We have investigated the disposition of pyrimethamine base in the isolated perfused rat liver (IPRL) preparation after the administration of pyrimethamine (0.5 mg, 5 microCi). In the first half hour of the study, pyrimethamine underwent marked hepatic uptake, thereafter perfusate plasma drug levels declined monoexponentially with a half life (t 1/2) of 3.0 +/- 1.0 hr. Area under the perfusate plasma concentration/time curve (AUC)0----infinity was 6.9 +/- 1.9 microgram/hr/ml. Pyrimethamine was found to be a low clearance compound (78.4 +/- 25.3 ml/hr identical to 8.6% of liver perfusate flow) with a large volume of distribution (267.5 +/- 55.3 ml) in the IPRL. The combined AUCS(0----5hr) for pyrimethamine (AUC 4.8 +/- 0.5 microgram/hr/ml) and pyrimethamine 3-N-oxide (AUC0----5hr 0.9 +/- 0.6 microgram/hr/ml) accounted for 57% of the total AUC0----5hr of [14C] radioactivity (10.0 +/- 2.6 micrograms/hr/ml).
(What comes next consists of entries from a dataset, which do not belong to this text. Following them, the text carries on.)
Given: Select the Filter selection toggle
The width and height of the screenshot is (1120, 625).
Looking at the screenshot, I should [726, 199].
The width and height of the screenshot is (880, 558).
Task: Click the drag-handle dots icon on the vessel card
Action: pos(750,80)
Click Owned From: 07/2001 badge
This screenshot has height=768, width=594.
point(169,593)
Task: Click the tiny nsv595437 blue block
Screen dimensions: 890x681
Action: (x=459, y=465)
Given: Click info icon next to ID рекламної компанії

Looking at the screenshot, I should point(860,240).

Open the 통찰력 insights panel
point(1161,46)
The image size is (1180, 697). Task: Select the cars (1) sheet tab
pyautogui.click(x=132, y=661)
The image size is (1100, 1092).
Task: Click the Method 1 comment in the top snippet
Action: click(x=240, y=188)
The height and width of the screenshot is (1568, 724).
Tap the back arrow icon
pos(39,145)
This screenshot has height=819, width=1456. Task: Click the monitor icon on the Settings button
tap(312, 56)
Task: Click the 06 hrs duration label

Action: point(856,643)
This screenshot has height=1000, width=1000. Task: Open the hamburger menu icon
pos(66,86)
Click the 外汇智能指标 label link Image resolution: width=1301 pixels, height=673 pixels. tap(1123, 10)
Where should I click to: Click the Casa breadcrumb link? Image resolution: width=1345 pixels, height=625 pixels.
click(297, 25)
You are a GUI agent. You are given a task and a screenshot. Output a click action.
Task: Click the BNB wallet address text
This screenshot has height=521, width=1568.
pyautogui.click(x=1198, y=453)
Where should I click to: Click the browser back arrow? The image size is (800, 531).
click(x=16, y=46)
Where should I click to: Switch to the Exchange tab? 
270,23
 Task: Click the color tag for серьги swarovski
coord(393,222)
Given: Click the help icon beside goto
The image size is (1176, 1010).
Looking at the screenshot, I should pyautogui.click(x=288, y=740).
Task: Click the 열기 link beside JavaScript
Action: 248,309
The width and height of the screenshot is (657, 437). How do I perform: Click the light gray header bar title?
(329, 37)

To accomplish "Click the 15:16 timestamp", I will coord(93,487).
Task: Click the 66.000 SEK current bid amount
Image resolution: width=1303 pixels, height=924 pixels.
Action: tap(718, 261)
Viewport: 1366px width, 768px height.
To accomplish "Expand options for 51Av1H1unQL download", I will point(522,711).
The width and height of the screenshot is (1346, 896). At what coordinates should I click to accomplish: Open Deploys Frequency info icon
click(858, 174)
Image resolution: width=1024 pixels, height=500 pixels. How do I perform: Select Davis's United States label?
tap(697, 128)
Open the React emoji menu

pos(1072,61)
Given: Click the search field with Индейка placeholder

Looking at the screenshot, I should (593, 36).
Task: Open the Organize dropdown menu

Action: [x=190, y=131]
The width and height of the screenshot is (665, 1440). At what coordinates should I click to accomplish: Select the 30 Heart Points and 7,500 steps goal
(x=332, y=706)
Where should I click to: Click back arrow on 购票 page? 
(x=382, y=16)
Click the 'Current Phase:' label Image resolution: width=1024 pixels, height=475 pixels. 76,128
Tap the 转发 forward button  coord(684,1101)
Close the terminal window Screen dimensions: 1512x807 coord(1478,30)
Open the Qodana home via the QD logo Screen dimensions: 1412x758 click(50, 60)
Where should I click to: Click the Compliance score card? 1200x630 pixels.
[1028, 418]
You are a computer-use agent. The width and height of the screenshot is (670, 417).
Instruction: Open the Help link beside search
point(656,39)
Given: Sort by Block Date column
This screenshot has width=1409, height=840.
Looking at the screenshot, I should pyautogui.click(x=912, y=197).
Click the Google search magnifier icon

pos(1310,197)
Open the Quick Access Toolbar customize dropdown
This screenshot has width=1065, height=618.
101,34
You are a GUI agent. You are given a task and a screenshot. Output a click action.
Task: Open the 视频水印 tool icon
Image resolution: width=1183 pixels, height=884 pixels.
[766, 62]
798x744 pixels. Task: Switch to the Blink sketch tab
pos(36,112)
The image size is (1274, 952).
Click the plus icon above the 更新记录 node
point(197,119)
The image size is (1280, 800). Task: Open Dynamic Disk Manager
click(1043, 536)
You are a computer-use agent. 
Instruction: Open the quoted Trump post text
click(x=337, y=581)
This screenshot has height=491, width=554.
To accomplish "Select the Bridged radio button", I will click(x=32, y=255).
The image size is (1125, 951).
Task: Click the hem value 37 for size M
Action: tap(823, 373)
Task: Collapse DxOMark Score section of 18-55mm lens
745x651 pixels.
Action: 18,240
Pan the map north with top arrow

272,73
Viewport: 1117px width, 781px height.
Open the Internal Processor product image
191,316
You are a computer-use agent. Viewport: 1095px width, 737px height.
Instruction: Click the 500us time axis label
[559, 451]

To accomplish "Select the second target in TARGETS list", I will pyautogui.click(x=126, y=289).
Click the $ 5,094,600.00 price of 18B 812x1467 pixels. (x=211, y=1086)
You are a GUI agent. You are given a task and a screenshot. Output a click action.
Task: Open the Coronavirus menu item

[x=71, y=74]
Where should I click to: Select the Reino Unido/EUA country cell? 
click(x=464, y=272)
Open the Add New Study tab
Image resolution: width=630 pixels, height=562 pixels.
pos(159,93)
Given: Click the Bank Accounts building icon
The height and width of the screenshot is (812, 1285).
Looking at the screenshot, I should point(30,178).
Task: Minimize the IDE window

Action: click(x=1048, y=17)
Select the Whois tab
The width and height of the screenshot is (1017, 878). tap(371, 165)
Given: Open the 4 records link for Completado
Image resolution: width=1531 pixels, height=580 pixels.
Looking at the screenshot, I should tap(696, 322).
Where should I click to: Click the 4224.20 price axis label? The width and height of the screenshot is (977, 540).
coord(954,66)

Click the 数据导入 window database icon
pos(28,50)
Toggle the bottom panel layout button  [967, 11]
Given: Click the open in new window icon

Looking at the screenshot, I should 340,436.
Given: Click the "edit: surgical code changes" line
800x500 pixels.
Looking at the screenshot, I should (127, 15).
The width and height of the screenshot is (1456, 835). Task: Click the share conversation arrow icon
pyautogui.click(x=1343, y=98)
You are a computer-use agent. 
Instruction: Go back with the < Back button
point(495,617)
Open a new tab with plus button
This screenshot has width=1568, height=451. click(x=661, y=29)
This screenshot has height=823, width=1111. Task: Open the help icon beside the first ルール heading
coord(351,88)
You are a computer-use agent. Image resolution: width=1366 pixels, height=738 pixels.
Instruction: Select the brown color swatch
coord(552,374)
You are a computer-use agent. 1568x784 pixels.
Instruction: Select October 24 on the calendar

This indicates the presence of metabolites of pyrimethamine as yet unidentified in the perfusate. Biliary excretion of [14C] during the course of the IPRL preparations was extensive (29.0 +/- 10.3%) though only a small proportion was due to pyrimethamine and the 3-N-oxide metabolite. The majority of radioactivity in the bile was attributable to highly polar, but unidentified metabolites of pyrimethamine. At the conclusion of each experiment (5 hr), a significant proportion of [14C] radioactivity was recovered from the livers (22.9 +/- 5.3%). Subsequent HPLC analysis of the liver tissue indicated this to be unchanged pyrimethamine, with trace levels of the 3-N-oxide metabolite. Sub-cellular fractionation of the homogenized livers revealed the most pronounced localisation of pyrimethamine to be in the lipid rich 10,000 g pellet (13.0 +/- 2.6%), the remainder being distributed equally between the 105,000 g pellet and supernatant. Neither pyrimethamine, [14C] radioactivity, nor pyrimethamine 3-N-oxide were extensively taken up by red cells throughout the study. Therefore, the large volume of distribution (267.5 +/- 55.3 ml) underlines the extent of pyrimethamine localisation in the liver.